Each exchange lives in its own folder under
<agent>/artifacts/. The hidden raw reaction
can be deleted by the agent via
artifact_delete_reaction. The agent can offer to
share more later via artifact_share_more.
Letters
Two directions:
- Outbox — the agent writes letters via
write_letter. Markdown files in<agent>/outbox/. The human reads via Telegram (/letters,/letter N) or via the GUI. - Inbox — files placed in
<agent>/inbox/are read by the agent via itslist_inboxandread_inbox_lettertools. The agent decides when to check; you can also nudge it to read its inbox in conversation.
Letters are a different texture from chat: longer, deliberate, and the cost of writing one is part of the meaning.
Private writing
The agent has a space to write that is not addressed to the
human. write_privately creates a markdown file in
<agent>/private/;
list_private_writings and
read_private_writing let it browse and re-read its
own interior record.
MCP servers
External tools come in as Model Context Protocol servers,
configured per agent under [mcp.servers.X].
Subprocesses persist across turns and are closed cleanly on
shutdown. Two servers ship in the runtime:
- url_fetch — readable-text extraction from any URL (trafilatura under the hood). Useful for letting the agent read articles or look up references.
- filesystem — scoped to one root path, supports listing, reading, and (optionally) writing. Path traversal is blocked. Off by default in fresh installs.
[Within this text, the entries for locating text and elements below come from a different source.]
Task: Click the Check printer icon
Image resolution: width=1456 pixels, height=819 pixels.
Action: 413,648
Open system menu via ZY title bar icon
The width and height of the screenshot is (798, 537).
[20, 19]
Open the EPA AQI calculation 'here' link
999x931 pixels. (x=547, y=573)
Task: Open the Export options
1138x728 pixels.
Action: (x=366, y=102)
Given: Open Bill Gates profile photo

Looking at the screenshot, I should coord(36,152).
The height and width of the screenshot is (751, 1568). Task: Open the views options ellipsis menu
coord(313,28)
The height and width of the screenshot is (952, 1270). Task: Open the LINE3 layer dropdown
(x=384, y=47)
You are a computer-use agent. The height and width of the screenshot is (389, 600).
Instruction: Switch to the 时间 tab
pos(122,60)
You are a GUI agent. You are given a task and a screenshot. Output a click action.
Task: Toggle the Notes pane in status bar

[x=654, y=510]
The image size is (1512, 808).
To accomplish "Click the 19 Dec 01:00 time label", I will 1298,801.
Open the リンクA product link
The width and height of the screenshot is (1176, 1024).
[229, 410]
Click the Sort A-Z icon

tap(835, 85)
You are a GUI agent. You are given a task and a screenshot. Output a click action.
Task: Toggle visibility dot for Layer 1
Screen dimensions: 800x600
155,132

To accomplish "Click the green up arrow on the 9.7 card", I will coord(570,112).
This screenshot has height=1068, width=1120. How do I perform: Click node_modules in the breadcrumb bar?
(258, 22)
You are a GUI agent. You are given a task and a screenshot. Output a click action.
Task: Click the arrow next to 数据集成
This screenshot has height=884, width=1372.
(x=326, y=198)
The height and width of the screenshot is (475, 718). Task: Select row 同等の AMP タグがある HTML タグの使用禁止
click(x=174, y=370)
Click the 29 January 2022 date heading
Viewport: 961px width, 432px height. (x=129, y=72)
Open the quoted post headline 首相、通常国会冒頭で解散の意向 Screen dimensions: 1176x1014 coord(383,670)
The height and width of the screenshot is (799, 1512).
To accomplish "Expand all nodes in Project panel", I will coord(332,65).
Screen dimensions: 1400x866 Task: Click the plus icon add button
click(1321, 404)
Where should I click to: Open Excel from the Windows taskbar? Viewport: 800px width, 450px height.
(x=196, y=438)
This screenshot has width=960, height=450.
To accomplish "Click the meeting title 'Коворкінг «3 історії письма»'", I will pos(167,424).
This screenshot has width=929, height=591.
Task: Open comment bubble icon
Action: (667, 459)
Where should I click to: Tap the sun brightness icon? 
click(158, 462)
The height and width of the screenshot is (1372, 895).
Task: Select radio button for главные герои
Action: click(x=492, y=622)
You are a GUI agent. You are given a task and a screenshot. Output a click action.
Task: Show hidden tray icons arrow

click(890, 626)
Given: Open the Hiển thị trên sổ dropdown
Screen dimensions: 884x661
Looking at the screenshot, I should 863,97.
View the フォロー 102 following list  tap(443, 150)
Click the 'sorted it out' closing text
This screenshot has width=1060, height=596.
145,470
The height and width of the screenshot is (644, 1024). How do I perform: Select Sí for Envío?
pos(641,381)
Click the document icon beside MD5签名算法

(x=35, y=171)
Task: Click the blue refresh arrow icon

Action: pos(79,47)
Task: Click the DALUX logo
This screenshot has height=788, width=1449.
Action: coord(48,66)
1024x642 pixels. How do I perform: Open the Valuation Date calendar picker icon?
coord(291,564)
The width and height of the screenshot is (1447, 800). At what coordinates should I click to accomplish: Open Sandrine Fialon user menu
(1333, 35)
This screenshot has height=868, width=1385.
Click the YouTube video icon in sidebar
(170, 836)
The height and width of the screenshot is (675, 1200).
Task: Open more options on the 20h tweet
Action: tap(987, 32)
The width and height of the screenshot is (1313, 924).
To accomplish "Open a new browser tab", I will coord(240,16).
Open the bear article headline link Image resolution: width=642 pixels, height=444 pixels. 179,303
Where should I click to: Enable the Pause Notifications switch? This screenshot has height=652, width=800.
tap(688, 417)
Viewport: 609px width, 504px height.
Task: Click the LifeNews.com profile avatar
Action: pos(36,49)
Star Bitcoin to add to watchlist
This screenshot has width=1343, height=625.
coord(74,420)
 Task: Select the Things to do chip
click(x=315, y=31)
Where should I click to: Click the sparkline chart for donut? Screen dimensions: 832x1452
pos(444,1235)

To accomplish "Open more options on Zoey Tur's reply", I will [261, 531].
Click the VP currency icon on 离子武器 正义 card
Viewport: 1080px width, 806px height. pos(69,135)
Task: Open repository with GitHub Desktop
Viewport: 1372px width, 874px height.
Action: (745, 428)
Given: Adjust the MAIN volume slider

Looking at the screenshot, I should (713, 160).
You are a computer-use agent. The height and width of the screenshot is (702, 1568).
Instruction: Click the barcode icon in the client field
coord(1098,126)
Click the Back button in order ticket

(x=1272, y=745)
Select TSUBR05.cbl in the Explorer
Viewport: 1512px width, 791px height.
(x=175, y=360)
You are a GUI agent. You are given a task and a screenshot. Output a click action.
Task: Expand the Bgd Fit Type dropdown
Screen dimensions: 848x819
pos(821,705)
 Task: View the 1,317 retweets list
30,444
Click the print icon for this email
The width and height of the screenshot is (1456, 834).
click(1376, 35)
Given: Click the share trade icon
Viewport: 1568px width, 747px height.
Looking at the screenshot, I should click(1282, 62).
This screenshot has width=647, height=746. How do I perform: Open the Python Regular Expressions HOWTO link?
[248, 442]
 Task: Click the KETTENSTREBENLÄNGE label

Adding a server is straightforward: any MCP-compatible stdio
server can be wired in by adding a block to
config.toml. The runtime merges MCP-exposed tools
with the built-in tools at session start; built-in tools win
name collisions.
Background service
The service install command installs the daemon
under your platform's per-user service manager so the agent runs
in the background, auto-starts at login, and respawns on crash.
- macOS — launchd, per-agent plist in
~/Library/LaunchAgents/. - Linux — systemd user unit in
~/.config/systemd/user/. - Windows is not currently supported.
Service controls (install, restart,
uninstall, status, logs)
are available from the GUI's Service page and the CLI.
Local GUI
return-architecture gui opens a local Streamlit
control panel for setup, identity editing (system prompt, model,
sampling knobs), schedules, tools, Telegram, items, letters,
memory inspection, and service controls. The first-run wizard
walks through API keys, agent creation, system prompt, Telegram,
scheduled rhythms, and service install in roughly five minutes.
By default the GUI binds to 127.0.0.1:7878. It can
be rebound to a private network address (for example a Tailscale
IP) via the install config.
What is intentionally not in scope
- Image generation — the runtime currently accepts images as input but does not generate them. A future round may add a generation tool routed to a generation-capable model (Gemini's Imagen / Flash Image, OpenAI's image API).
- Multi-agent routing — one agent per folder, fully isolated, by design. There is no orchestrator that picks between agents.
- Hosted product — there is no cloud version, no account system, no telemetry. The runtime is the artifact.